**TASK TO CARRY OUT:** Recast the stretch of lines from the one containing "Where should I click to: Tap" through the one containing "[x=534, y=12]" as a Markdown table with the columns Row and Content. Number each row and leave out any blank lines.

**TASK MATERIAL:**
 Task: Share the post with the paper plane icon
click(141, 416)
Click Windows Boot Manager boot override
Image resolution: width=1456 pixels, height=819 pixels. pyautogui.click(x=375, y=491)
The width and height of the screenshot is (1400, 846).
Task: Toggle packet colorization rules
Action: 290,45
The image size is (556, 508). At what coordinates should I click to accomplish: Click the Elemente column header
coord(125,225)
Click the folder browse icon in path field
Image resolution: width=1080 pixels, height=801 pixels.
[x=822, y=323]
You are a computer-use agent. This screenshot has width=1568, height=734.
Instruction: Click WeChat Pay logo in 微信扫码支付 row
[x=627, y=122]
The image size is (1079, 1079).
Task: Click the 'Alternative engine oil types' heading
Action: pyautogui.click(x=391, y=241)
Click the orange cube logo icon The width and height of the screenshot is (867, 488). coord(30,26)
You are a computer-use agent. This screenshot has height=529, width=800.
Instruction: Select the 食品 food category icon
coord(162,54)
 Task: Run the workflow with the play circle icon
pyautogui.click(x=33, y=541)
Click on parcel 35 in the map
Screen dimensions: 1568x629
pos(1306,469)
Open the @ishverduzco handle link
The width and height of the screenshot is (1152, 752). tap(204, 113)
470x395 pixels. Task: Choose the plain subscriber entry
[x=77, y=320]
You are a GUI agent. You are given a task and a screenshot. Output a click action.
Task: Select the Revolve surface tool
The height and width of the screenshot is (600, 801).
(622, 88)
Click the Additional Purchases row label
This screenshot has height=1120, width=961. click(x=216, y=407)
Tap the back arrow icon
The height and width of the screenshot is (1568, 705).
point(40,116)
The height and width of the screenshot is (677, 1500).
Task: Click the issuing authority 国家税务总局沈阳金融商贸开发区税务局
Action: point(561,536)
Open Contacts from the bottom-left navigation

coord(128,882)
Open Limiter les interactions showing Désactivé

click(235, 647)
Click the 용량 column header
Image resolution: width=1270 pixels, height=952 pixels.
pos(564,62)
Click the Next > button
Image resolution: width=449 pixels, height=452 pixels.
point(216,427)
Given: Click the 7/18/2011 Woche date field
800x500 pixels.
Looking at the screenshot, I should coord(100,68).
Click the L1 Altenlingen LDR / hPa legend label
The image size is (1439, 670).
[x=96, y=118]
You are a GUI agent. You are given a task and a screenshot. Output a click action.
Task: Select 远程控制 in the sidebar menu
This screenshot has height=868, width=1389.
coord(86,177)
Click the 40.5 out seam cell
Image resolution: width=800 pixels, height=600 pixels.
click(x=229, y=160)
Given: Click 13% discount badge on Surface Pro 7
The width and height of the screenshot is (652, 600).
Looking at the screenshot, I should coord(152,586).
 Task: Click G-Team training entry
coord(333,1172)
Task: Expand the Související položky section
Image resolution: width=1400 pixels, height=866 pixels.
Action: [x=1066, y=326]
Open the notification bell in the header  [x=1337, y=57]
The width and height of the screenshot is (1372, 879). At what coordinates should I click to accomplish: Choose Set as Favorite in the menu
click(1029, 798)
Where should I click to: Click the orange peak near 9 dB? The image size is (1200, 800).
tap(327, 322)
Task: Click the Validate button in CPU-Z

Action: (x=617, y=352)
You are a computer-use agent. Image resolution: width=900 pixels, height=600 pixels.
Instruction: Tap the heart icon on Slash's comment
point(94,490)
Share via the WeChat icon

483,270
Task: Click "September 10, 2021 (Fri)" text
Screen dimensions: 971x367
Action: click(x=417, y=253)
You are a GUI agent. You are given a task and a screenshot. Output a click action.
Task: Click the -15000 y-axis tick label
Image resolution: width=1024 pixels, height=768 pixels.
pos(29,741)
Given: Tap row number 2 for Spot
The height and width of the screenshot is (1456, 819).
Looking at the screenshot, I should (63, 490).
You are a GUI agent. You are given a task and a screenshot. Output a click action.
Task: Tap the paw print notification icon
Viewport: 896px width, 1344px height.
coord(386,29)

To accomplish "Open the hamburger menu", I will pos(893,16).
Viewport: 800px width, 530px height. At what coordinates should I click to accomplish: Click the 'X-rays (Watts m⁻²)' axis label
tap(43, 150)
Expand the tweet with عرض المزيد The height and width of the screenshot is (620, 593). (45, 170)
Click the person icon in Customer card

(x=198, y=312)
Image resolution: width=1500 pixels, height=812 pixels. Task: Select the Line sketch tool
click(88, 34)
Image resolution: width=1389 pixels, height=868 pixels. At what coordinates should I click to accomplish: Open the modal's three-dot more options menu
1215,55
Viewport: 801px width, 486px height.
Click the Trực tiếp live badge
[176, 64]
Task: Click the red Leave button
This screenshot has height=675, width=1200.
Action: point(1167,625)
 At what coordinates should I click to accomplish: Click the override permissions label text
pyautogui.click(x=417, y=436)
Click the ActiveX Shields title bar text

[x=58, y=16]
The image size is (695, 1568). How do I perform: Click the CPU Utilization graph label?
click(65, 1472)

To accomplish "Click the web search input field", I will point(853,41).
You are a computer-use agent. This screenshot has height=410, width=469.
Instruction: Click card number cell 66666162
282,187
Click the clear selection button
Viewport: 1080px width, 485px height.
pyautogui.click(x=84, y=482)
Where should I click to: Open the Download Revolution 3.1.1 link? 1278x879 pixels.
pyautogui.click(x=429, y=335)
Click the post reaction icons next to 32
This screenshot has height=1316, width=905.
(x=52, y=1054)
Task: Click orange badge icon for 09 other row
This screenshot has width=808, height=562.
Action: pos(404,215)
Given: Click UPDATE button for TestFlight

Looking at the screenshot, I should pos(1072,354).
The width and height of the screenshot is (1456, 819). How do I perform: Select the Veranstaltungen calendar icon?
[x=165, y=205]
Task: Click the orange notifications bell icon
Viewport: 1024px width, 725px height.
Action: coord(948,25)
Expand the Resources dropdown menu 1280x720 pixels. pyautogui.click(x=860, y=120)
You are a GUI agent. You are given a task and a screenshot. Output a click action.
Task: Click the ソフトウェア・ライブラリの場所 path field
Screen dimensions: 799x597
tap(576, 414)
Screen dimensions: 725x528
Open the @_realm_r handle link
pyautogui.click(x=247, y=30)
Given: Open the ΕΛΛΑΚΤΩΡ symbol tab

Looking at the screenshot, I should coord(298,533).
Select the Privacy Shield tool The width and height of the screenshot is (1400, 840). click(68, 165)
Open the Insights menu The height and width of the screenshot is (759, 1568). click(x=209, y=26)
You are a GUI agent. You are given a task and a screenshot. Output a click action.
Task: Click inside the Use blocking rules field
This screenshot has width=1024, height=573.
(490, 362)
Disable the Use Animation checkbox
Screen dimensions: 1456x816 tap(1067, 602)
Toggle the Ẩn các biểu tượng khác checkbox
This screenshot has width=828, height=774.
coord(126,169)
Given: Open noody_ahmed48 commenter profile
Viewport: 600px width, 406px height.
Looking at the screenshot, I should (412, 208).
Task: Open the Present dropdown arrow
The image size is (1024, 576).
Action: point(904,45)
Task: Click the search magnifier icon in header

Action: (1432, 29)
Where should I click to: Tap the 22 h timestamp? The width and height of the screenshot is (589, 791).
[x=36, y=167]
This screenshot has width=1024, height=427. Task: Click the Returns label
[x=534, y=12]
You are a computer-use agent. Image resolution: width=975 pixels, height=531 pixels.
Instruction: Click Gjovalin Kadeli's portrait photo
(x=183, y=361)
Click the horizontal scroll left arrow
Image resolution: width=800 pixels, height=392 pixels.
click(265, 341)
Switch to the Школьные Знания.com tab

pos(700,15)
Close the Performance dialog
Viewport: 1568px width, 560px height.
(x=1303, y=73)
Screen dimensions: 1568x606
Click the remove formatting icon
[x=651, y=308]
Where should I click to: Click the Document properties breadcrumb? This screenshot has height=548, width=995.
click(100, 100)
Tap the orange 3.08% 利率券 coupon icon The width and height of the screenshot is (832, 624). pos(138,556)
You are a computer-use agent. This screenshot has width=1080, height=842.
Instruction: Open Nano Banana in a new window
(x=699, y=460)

**ANSWER TO THIS TASK:**
| Row | Content |
|---|---|
| 1 | Where should I click to: Tap the 22 h timestamp? The width and height of the screenshot is (589, 791). |
| 2 | [x=36, y=167] |
| 3 | This screenshot has width=1024, height=427. Task: Click the Returns label |
| 4 | [x=534, y=12] |